* [Исходный текст]:
================================

В последних числах сентября
(Презренной прозой говоря)
В деревне скучно: грязь, ненастье,
Осенний ветер, мелкий снег,
Да вой волков. Но то-то счастье
Охотнику! не зная нег,
В отъезжем поле он гарцует,
Везде находит свой ночлег,
Бранится, мокнет и пирует
Опустошительный набег.
Поверив Пушкину, что первые строки приведённого отрывка из «Графа Нулина» (1825) – обыкновенная «презренная проза», мы жестоко ошибёмся. Это проза, однако не обыкновенная; главное её свойство в следующем: ей любо красоваться тем, что она проза. Слова, входящие в эти фразы, и фразы, заключённые в эти строки, значат далеко не только то, что им свойственно значить в ином, нестиховом окружении. Вот, скажем, так:
«В последние дни сентября в деревне очень скучно: грязно, дует пронизывающий осенний ветер, сыплется мелкий снег да волки воют…»

================================

* [Блок данных]:
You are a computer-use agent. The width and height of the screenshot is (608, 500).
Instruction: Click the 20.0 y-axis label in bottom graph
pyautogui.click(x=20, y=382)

================================

* [Задание]: Продолжите рассуждение о прозе в пушкинских стихах, начав сразу после последнего приведённого предложения. Строки, приведённые после текста, для работы не нужны.

* [Ваш ответ]:
Почти все слова, казалось бы, те же, но и совсем другие: они стали нейтральными, незаметными, они несут лишь смысловую информацию. В стихах Пушкина над смысловой преобладает информация «избыточная»: слова, говоря о самих себе, ещё и навязываются читателю, требуют его реакции на то, что они – «презренная проза», ждут его улыбки. И эта внесмысловая «избыточность» слов, эта их игра становится особенно ощутимой на крутых переходах от одного стиля к другому. Только что была простая, подчёркнуто обыденная разговорная речь, и вдруг слог меняется: «…не зная нег, в отъезжем поле он гарцует…» Появляются и деепричастный оборот, и высокое слово «нега» в ещё более возвышающем его множественном числе (ср.: «Давно, усталый раб, замыслил я побег / В обитель дальнюю трудов и чистых нег») – здесь оно выступает в качестве поэтического синонима для понятия «удобство», «комфорт», – и, наконец, бесспорно старинное и поэтому возвышенно-поэтическое сочетание «пирует опустошительный набег…» («пировать что-нибудь», то есть устраивать пиршество по поводу чего-нибудь, – такое старинное словоупотребление у Пушкина очень редко, почти не встречается).
Значит, во второй половине строфы речь красуется не своей обыденностью, а иным – праздничной выспренностью; но и здесь стилистическая окраска сгущена, усилена и сама по себе, и своей противоположностью «низменной прозе» первых пяти строк. Несколько ниже похожее противопоставление:
Три утки полоскались в луже;
Шла баба через грязный двор
Белье повесить на забор;
Погода становилась хуже:
Казалось, дождь идти хотел…
Вдруг колокольчик зазвенел.
Кто долго жил в глуши печальной,
Друзья, тот, верно, знает сам,
Как сильно колокольчик дальный
Порой волнует сердце нам.
Не друг ли едет запоздалый,
Товарищ юности удалой?..
Уж не она ли?..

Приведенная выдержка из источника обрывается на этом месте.